American journalist and author

Michael Capuzzo (born May 1, 1957) is an American journalist and author best known for his New York Times-bestselling nonfiction books The Murder Room and Close to Shore He was formerly a reporter with the Miami Herald and the Philadelphia Inquirer, where he received four Pulitzer Prize nominations. The Murder Room, the true story of a private dining club of famous detectives who solve cold murders, and Close to Shore, an historic thriller and recreation of the first American shark attack in World War I-era New Jersey, both enjoyed wide acclaim from critics and authors such as Gay Talese, Mark Bowden, John Sanford, and Michael Connelly.

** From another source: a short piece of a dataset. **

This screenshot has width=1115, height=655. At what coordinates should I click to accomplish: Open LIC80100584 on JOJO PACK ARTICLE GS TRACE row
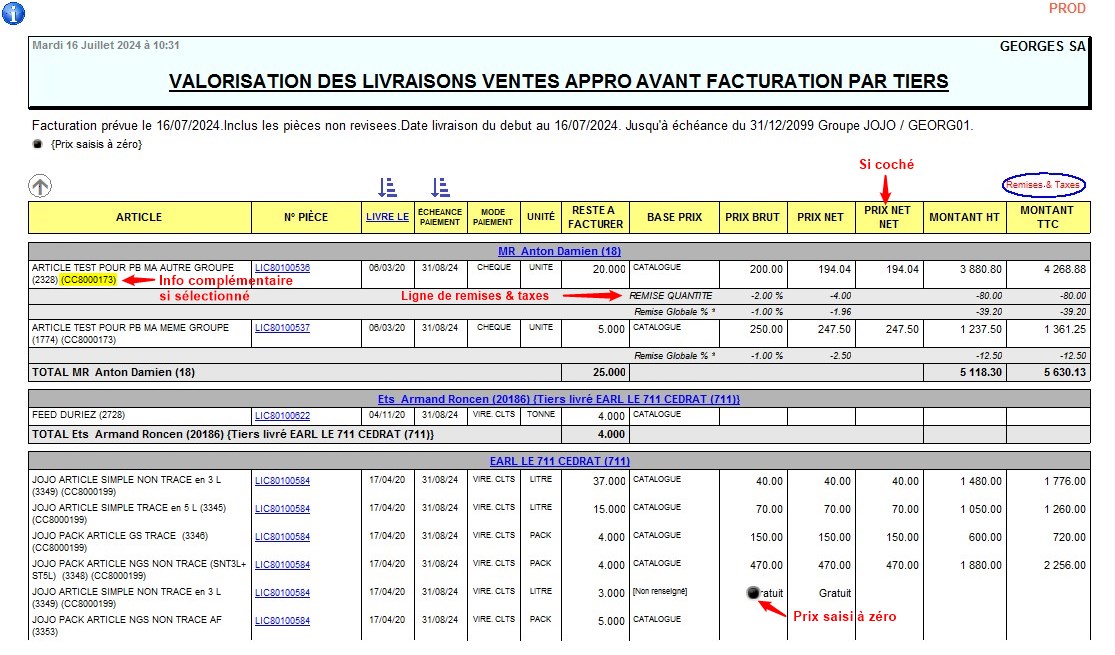tap(282, 537)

==Early life and education==
Capuzzo was born in Boston, Massachusetts, on May 1, 1957, and raised in the Greater Boston area. He attended Northwestern University, where he studied journalism.

==Career==
Capuzzo began his career as a reporter with the Miami Herald, where he worked for six years. He then joined The Philadelphia Inquirer, where he worked from 1986 to 1994 before becoming a freelance writer. In 1997, he married Teresa Banik, a food critic for Philadelphia Magazine. Formerly a resident of Wenonah, New Jersey, Capuzzo and his wife relocated to Wellsboro, Pennsylvania in 2004. In 2006, he and his wife founded Mountain Home, a monthly magazine serving the Twin Tiers and New York Finger Lakes regions. He earned an MFA in creative nonfiction from Goucher College in 2011, during which time he completed The Murder Room and was mentored by Pulitzer Prize-winning journalist Thomas French.

Capuzzo authored Our Best Friends: Wagging Tales to Warm the Heart in 1999. It presents true stories of people and their dogs, including cases of heroism.

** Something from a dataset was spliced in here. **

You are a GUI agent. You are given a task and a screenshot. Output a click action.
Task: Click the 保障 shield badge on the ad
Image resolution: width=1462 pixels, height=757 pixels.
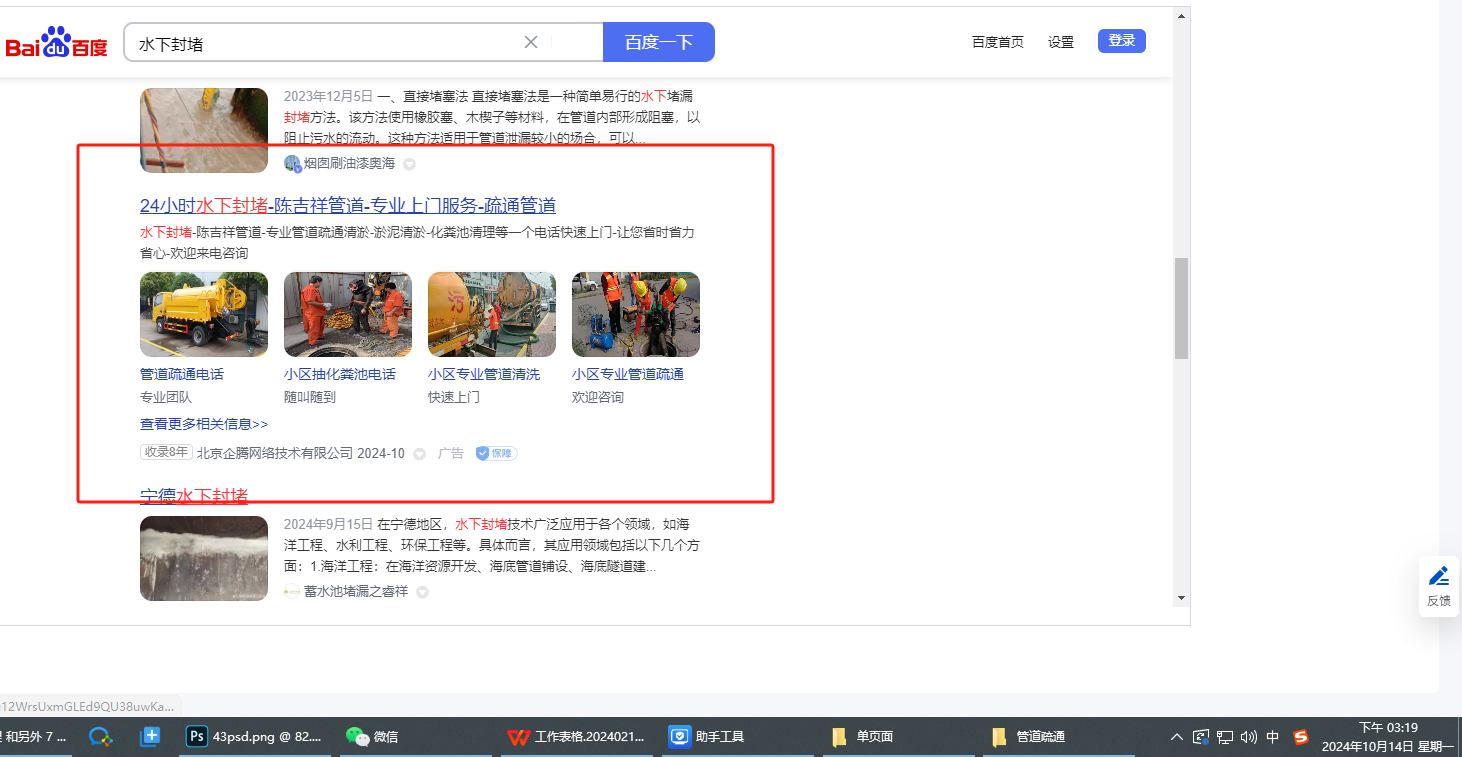[x=496, y=453]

The Murder Room, published in a number of countries, was one of five finalists for the CWA Gold Dagger for Non-Fiction given by the British Crime Writer's Association for the best true crime book by any writer of any nationality published in England in 2010 or 2011. A TV series based on the book was in development as of 2011, to be written by George Nolfi and produced by Carol Mendelsohn, of CSI: Crime Scene Investigation.

Capuzzo was interviewed several times on NPR about the book, including Fresh Air with Terry Gross, and the book was the subject of an ABC News primetime hour-long special of 20/20 in September 2010. The book was named "The Big Read" at Coastal Carolina University.

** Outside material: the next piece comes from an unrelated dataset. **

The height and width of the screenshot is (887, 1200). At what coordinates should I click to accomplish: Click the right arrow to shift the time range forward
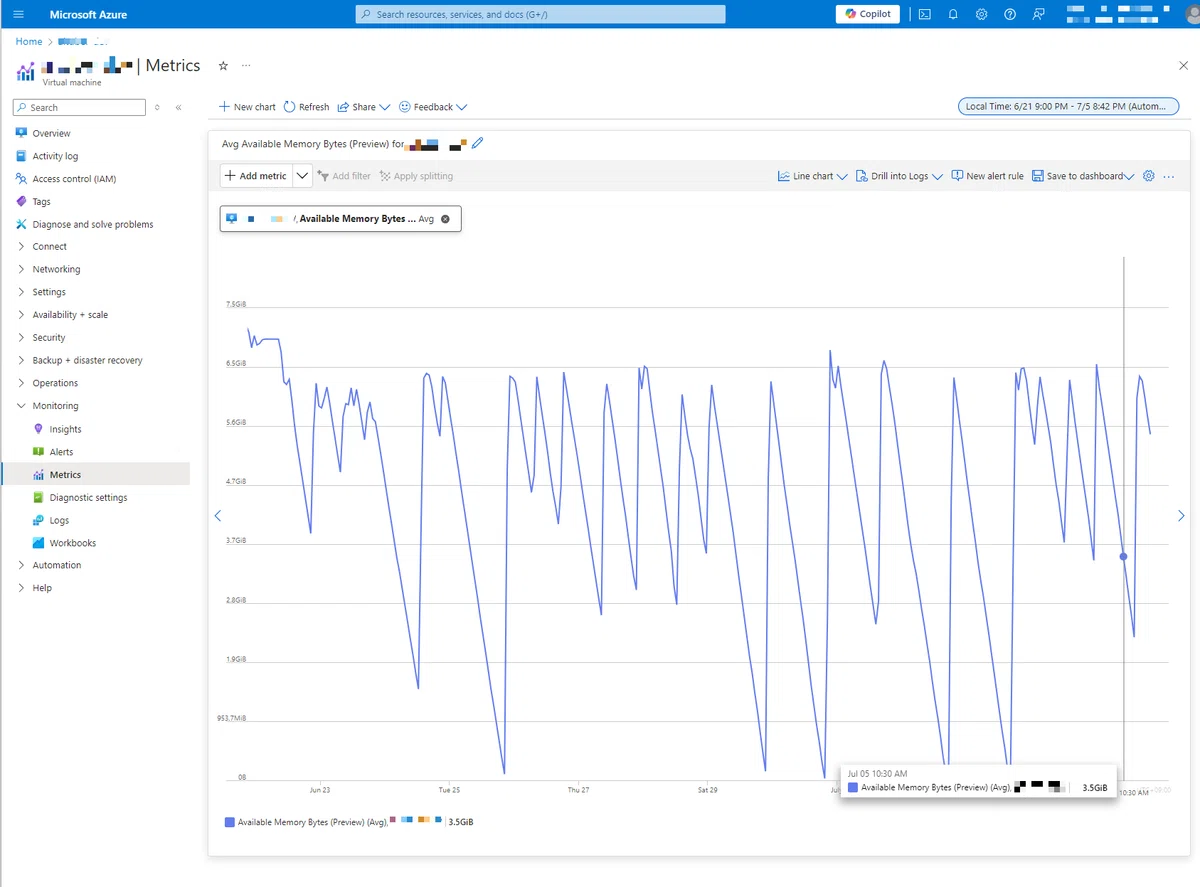(1181, 516)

Capuzzo has appeared nationwide as a keynote speaker and at colleges talking about writing; at Rutgers University, he taught an honors colloquium.

==Works==
- The Murder Room: The Heirs of Sherlock Holmes Gather to Solve the World's Most Perplexing Cold Cases (2010).
- Close to Shore: A True Story of Terror in an Age of Innocence (2002)
- Mutts: America's Dogs (with Brian Kilcommons) (2001)
- Cat Caught My Heart : Purrfect Tales of Wisdom, Hope, and Love (edited with Teresa Banik Capuzzo, 1999)
- Our Best Friends : Wagging Tales to Warm the Heart (edited with Teresa Banik Capuzzo, 1999)
- Wild Things: The Wacky and Wonderful Truth about the Animal Kingdom (1995)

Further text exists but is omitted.